Aim of the exercise:
Your job is to reproduce all of the data exactly.

Data records
'''
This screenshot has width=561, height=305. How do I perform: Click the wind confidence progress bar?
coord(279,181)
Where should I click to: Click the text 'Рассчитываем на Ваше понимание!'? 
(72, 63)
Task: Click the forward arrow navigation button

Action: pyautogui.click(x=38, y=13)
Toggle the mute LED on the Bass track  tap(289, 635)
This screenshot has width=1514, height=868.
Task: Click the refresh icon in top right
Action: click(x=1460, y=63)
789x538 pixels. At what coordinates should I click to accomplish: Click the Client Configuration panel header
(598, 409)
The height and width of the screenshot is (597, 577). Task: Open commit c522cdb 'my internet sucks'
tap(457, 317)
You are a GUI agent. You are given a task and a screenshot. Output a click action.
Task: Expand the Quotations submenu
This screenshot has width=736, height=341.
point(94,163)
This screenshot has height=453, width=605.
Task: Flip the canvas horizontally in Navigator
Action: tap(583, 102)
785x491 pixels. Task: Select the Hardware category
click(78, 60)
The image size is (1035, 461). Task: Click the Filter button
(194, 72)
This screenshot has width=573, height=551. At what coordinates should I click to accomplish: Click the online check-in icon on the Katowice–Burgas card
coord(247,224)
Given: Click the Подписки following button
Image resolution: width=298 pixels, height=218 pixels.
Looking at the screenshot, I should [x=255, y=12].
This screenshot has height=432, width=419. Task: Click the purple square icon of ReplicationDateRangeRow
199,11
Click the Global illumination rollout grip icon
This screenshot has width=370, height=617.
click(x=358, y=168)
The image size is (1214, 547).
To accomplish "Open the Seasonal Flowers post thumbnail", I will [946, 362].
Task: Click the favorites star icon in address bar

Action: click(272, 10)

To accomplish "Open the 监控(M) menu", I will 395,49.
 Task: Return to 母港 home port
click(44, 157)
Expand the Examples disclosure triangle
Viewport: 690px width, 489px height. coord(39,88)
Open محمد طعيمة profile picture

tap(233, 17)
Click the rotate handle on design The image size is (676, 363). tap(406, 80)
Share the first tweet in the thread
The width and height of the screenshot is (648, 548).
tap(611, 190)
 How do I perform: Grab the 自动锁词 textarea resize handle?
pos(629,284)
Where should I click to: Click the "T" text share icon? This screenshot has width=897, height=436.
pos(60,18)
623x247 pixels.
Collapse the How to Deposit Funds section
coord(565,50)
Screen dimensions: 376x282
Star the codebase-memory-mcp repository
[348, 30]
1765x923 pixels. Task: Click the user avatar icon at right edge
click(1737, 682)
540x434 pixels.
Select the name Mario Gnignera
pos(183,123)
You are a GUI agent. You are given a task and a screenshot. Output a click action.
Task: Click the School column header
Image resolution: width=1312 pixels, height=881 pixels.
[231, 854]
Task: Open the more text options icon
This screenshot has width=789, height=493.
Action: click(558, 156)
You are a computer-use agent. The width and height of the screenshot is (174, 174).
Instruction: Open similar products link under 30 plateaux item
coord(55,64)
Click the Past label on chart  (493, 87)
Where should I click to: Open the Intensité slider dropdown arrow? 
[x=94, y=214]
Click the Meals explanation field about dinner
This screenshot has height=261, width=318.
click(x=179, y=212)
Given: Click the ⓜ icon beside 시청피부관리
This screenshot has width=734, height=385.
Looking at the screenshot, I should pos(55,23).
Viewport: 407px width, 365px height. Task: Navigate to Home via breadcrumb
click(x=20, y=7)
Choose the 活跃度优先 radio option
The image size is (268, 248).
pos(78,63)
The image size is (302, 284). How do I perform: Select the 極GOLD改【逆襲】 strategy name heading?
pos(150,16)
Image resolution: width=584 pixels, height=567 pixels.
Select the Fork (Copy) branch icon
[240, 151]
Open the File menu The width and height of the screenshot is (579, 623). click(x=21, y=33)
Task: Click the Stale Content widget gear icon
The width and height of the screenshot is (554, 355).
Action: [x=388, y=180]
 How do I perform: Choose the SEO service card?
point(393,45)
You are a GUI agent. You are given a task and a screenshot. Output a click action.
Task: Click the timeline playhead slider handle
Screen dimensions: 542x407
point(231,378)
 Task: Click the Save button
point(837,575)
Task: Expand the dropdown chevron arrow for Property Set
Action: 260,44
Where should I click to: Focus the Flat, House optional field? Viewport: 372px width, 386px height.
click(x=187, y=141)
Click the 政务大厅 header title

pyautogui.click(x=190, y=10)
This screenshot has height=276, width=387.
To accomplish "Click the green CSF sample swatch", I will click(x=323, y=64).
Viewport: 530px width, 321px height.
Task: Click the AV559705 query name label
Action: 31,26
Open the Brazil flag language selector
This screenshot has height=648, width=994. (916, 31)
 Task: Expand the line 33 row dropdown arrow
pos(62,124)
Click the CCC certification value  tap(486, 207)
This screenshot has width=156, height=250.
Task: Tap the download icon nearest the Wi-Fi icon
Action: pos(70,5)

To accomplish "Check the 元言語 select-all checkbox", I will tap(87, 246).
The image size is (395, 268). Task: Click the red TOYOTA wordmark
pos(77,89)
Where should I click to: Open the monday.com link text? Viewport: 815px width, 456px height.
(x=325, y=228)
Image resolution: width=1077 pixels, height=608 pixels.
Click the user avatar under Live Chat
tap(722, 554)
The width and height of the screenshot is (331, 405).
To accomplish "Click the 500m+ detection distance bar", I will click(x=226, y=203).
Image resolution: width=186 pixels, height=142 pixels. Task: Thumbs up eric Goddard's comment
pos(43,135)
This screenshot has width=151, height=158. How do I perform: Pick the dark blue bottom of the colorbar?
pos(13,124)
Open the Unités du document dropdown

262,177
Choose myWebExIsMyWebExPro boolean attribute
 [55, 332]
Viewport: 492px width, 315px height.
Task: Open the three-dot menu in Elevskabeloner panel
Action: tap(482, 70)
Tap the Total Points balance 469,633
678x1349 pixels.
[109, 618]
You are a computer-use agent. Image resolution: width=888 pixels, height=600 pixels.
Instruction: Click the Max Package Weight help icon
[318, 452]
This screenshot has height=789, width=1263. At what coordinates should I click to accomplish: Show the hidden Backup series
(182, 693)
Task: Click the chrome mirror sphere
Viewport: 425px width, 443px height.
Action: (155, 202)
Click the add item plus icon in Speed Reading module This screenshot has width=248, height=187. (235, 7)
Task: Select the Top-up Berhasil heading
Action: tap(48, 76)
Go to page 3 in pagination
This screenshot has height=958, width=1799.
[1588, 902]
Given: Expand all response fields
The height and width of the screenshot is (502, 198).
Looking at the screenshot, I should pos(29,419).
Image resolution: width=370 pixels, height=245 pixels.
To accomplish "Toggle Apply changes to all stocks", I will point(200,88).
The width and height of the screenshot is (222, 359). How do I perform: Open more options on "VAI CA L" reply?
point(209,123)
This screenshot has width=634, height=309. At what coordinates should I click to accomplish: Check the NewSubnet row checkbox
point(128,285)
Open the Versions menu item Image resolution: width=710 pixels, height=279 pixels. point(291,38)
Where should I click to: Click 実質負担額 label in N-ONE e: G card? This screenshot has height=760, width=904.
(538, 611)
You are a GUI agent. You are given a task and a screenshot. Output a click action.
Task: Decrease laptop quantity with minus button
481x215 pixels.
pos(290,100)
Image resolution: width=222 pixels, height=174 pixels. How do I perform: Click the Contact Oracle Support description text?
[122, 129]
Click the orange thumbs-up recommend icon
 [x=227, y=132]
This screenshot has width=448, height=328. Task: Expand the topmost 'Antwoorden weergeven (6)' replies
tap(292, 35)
'''
Exercise output:
This screenshot has width=561, height=305. How do I perform: Click the wind confidence progress bar?
coord(279,181)
Where should I click to: Click the text 'Рассчитываем на Ваше понимание!'? 
(72, 63)
Task: Click the forward arrow navigation button

Action: pyautogui.click(x=38, y=13)
Toggle the mute LED on the Bass track  tap(289, 635)
This screenshot has width=1514, height=868.
Task: Click the refresh icon in top right
Action: click(x=1460, y=63)
789x538 pixels. At what coordinates should I click to accomplish: Click the Client Configuration panel header
(598, 409)
The height and width of the screenshot is (597, 577). Task: Open commit c522cdb 'my internet sucks'
tap(457, 317)
You are a GUI agent. You are given a task and a screenshot. Output a click action.
Task: Expand the Quotations submenu
This screenshot has width=736, height=341.
point(94,163)
This screenshot has height=453, width=605.
Task: Flip the canvas horizontally in Navigator
Action: tap(583, 102)
785x491 pixels. Task: Select the Hardware category
click(78, 60)
The image size is (1035, 461). Task: Click the Filter button
(194, 72)
This screenshot has width=573, height=551. At what coordinates should I click to accomplish: Click the online check-in icon on the Katowice–Burgas card
coord(247,224)
Given: Click the Подписки following button
Image resolution: width=298 pixels, height=218 pixels.
Looking at the screenshot, I should [x=255, y=12].
This screenshot has height=432, width=419. Task: Click the purple square icon of ReplicationDateRangeRow
199,11
Click the Global illumination rollout grip icon
This screenshot has width=370, height=617.
click(x=358, y=168)
The image size is (1214, 547).
To accomplish "Open the Seasonal Flowers post thumbnail", I will [946, 362].
Task: Click the favorites star icon in address bar

Action: click(272, 10)

To accomplish "Open the 监控(M) menu", I will 395,49.
 Task: Return to 母港 home port
click(44, 157)
Expand the Examples disclosure triangle
Viewport: 690px width, 489px height. coord(39,88)
Open محمد طعيمة profile picture

tap(233, 17)
Click the rotate handle on design The image size is (676, 363). tap(406, 80)
Share the first tweet in the thread
The width and height of the screenshot is (648, 548).
tap(611, 190)
 How do I perform: Grab the 自动锁词 textarea resize handle?
pos(629,284)
Where should I click to: Click the "T" text share icon? This screenshot has width=897, height=436.
pos(60,18)
623x247 pixels.
Collapse the How to Deposit Funds section
coord(565,50)
Screen dimensions: 376x282
Star the codebase-memory-mcp repository
[348, 30]
1765x923 pixels. Task: Click the user avatar icon at right edge
click(1737, 682)
540x434 pixels.
Select the name Mario Gnignera
pos(183,123)
You are a GUI agent. You are given a task and a screenshot. Output a click action.
Task: Click the School column header
Image resolution: width=1312 pixels, height=881 pixels.
[231, 854]
Task: Open the more text options icon
This screenshot has width=789, height=493.
Action: click(558, 156)
You are a computer-use agent. The width and height of the screenshot is (174, 174).
Instruction: Open similar products link under 30 plateaux item
coord(55,64)
Click the Past label on chart  (493, 87)
Where should I click to: Open the Intensité slider dropdown arrow? 
[x=94, y=214]
Click the Meals explanation field about dinner
This screenshot has height=261, width=318.
click(x=179, y=212)
Given: Click the ⓜ icon beside 시청피부관리
This screenshot has width=734, height=385.
Looking at the screenshot, I should pos(55,23).
Viewport: 407px width, 365px height. Task: Navigate to Home via breadcrumb
click(x=20, y=7)
Choose the 活跃度优先 radio option
The image size is (268, 248).
pos(78,63)
The image size is (302, 284). How do I perform: Select the 極GOLD改【逆襲】 strategy name heading?
pos(150,16)
Image resolution: width=584 pixels, height=567 pixels.
Select the Fork (Copy) branch icon
[240, 151]
Open the File menu The width and height of the screenshot is (579, 623). click(x=21, y=33)
Task: Click the Stale Content widget gear icon
The width and height of the screenshot is (554, 355).
Action: [x=388, y=180]
 How do I perform: Choose the SEO service card?
point(393,45)
You are a GUI agent. You are given a task and a screenshot. Output a click action.
Task: Click the timeline playhead slider handle
Screen dimensions: 542x407
point(231,378)
 Task: Click the Save button
point(837,575)
Task: Expand the dropdown chevron arrow for Property Set
Action: 260,44
Where should I click to: Focus the Flat, House optional field? Viewport: 372px width, 386px height.
click(x=187, y=141)
Click the 政务大厅 header title

pyautogui.click(x=190, y=10)
This screenshot has height=276, width=387.
To accomplish "Click the green CSF sample swatch", I will click(x=323, y=64).
Viewport: 530px width, 321px height.
Task: Click the AV559705 query name label
Action: 31,26
Open the Brazil flag language selector
This screenshot has height=648, width=994. (916, 31)
 Task: Expand the line 33 row dropdown arrow
pos(62,124)
Click the CCC certification value  tap(486, 207)
This screenshot has width=156, height=250.
Task: Tap the download icon nearest the Wi-Fi icon
Action: pos(70,5)

To accomplish "Check the 元言語 select-all checkbox", I will tap(87, 246).
The image size is (395, 268). Task: Click the red TOYOTA wordmark
pos(77,89)
Where should I click to: Open the monday.com link text? Viewport: 815px width, 456px height.
(x=325, y=228)
Image resolution: width=1077 pixels, height=608 pixels.
Click the user avatar under Live Chat
tap(722, 554)
The width and height of the screenshot is (331, 405).
To accomplish "Click the 500m+ detection distance bar", I will click(x=226, y=203).
Image resolution: width=186 pixels, height=142 pixels. Task: Thumbs up eric Goddard's comment
pos(43,135)
This screenshot has width=151, height=158. How do I perform: Pick the dark blue bottom of the colorbar?
pos(13,124)
Open the Unités du document dropdown

262,177
Choose myWebExIsMyWebExPro boolean attribute
 [55, 332]
Viewport: 492px width, 315px height.
Task: Open the three-dot menu in Elevskabeloner panel
Action: tap(482, 70)
Tap the Total Points balance 469,633
678x1349 pixels.
[109, 618]
You are a computer-use agent. Image resolution: width=888 pixels, height=600 pixels.
Instruction: Click the Max Package Weight help icon
[318, 452]
This screenshot has height=789, width=1263. At what coordinates should I click to accomplish: Show the hidden Backup series
(182, 693)
Task: Click the chrome mirror sphere
Viewport: 425px width, 443px height.
Action: (155, 202)
Click the add item plus icon in Speed Reading module This screenshot has width=248, height=187. (235, 7)
Task: Select the Top-up Berhasil heading
Action: tap(48, 76)
Go to page 3 in pagination
This screenshot has height=958, width=1799.
[1588, 902]
Given: Expand all response fields
The height and width of the screenshot is (502, 198).
Looking at the screenshot, I should pos(29,419).
Image resolution: width=370 pixels, height=245 pixels.
To accomplish "Toggle Apply changes to all stocks", I will point(200,88).
The width and height of the screenshot is (222, 359). How do I perform: Open more options on "VAI CA L" reply?
point(209,123)
This screenshot has width=634, height=309. At what coordinates should I click to accomplish: Check the NewSubnet row checkbox
point(128,285)
Open the Versions menu item Image resolution: width=710 pixels, height=279 pixels. point(291,38)
Where should I click to: Click 実質負担額 label in N-ONE e: G card? This screenshot has height=760, width=904.
(538, 611)
You are a GUI agent. You are given a task and a screenshot. Output a click action.
Task: Decrease laptop quantity with minus button
481x215 pixels.
pos(290,100)
Image resolution: width=222 pixels, height=174 pixels. How do I perform: Click the Contact Oracle Support description text?
[122, 129]
Click the orange thumbs-up recommend icon
 [x=227, y=132]
This screenshot has width=448, height=328. Task: Expand the topmost 'Antwoorden weergeven (6)' replies
tap(292, 35)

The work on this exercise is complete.